Em resposta, os defensores do carvão perguntam o que é que acontece quando o vento não sopra ou o sol não brilha. O secretário norte-americano da Energia, Rick Perry, encomendou um estudo sobre a necessidade de "geração de carga de base", esperando que este estudo diga que a geração de energia eléctrica através do carvão continua a ser essencial.
Mas a análise da Energy Transitions Commission (ETC na sigla em inglês) mostra que os custos com baterias também estão a cair rapidamente (recuaram cerca de 70% em cinco anos), e as centrais de combustíveis fósseis vão deixar de ser necessárias. Dentro de 15 anos, vamos ser capazes de construir sistemas energéticos nos quais 90% da electricidade é gerada por centrais eólicas ou solares, com um custo total, cobrindo todas as exigências de armazenamento e reserva, de apenas 0,07 dólares por kWh. Isto é totalmente competitivo com os preços actuais da energia proveniente de combustíveis fósseis.

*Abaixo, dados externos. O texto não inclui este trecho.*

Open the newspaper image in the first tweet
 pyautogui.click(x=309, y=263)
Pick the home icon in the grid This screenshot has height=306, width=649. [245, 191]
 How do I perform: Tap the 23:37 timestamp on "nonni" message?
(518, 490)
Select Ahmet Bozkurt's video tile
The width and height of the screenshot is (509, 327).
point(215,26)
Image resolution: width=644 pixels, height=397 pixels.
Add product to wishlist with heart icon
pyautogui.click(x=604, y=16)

Esta revolução tecnológica gera novas possibilidades para o crescimento com o baixo carbono. Até há pouco tempo, era assumido que países como a Índia, que provavelmente vão precisar de triplicar o seu fornecimento de electricidade em 20 anos para apoiar o crescimento dos padrões de vida, não conseguem evitar um aumento significativo do uso do carvão. Mas um estudo do Instituto de Energia e Recursos da Índia ilustra que, assim que as renováveis conseguirem alcançar um custo total de 0,07 dólares por kWh, vão ser capazes de apoiar completamente o crescimento das necessidades de energia da Índia.

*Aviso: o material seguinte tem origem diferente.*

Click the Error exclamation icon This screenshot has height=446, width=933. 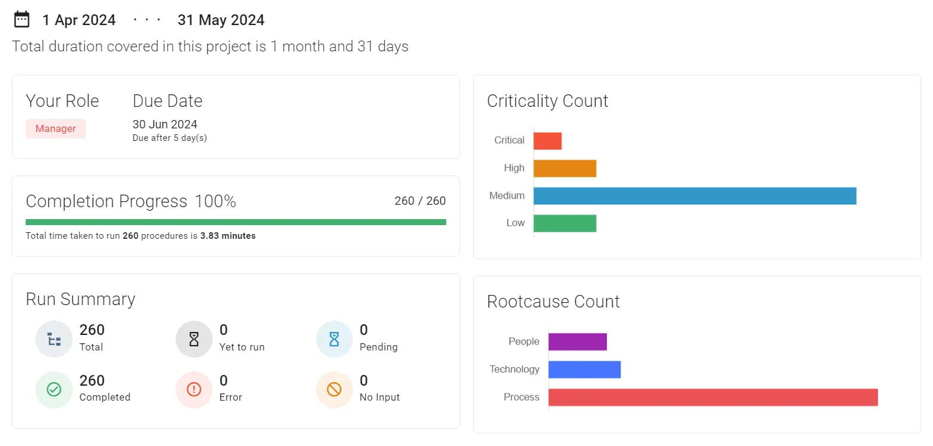pos(194,390)
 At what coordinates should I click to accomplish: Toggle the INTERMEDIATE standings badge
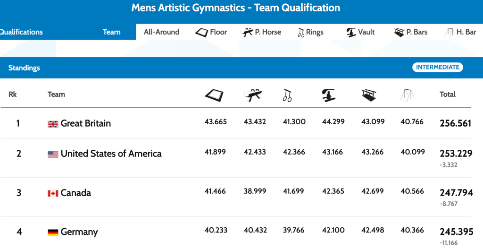click(437, 67)
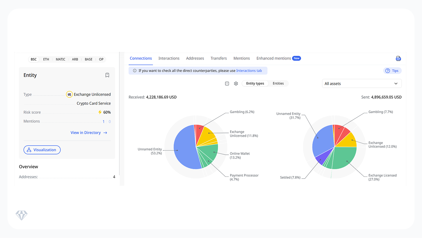Image resolution: width=422 pixels, height=238 pixels.
Task: Click the lightning risk score icon
Action: (100, 112)
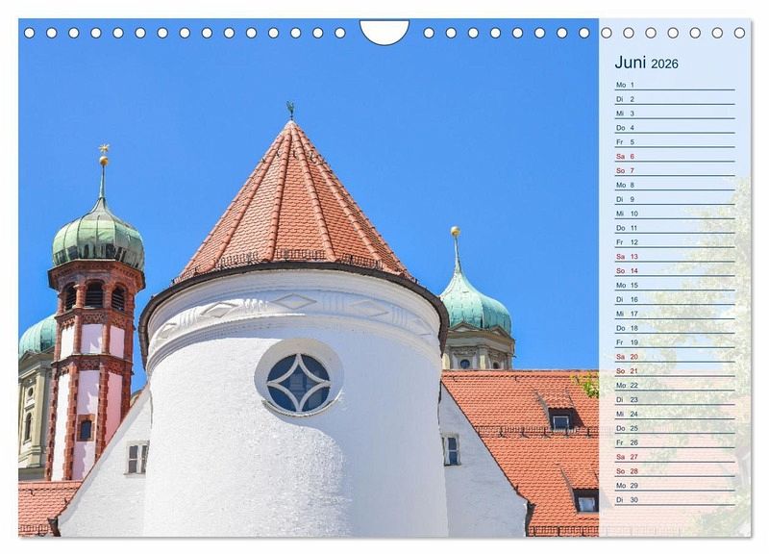Click the Fr 19 calendar line
This screenshot has width=769, height=555.
[674, 342]
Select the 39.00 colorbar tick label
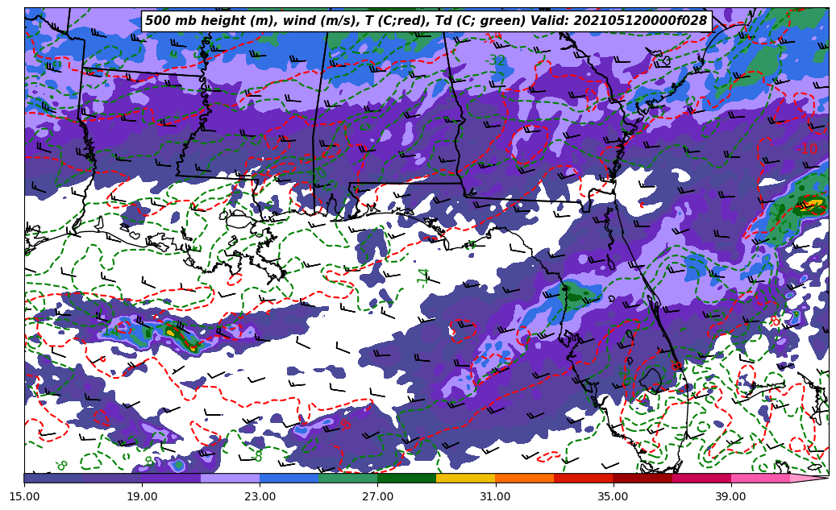This screenshot has width=836, height=510. click(x=730, y=496)
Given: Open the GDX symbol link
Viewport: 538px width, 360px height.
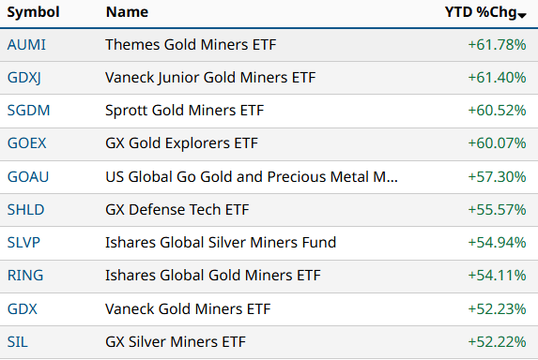Looking at the screenshot, I should pos(22,309).
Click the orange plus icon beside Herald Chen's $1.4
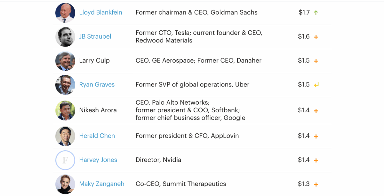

Em resultado disto, e apesar das projecções do passado apontarem para que o uso de carvão na Índia aumentasse em pelo menos 1.500 milhões de toneladas por ano, o uso do carvão pode atingir o seu pico nos 900 milhões de toneladas e depois cair. De facto, o consumo de carvão na China está em queda há três anos. No Reino Unido, caiu 50% em 2016 e, a 21 de Abril deste ano, os britânicos usufruíram do primeiro dia livre de electricidade gerada por carvão. As estimativas da ETC mostram que a descarbonização na produção de energia pode permitir alcançar metade das reduções de emissões que são exigidas para ir ao encontro do objectivo do acordo de Paris, de limitar a subida da temperatura mundial a bem menos de 2ºC, face à era pré-industrial – e sem as perdas de receitas para as quais Trump, de forma errada, alerta.
Estes avanços podem levar a pensar que já não precisamos do acordo de Paris, ou de outras intervenções políticas, porque apenas a tecnologia pode resolver problemas. Mas isto é um delírio utópico, por três motivos.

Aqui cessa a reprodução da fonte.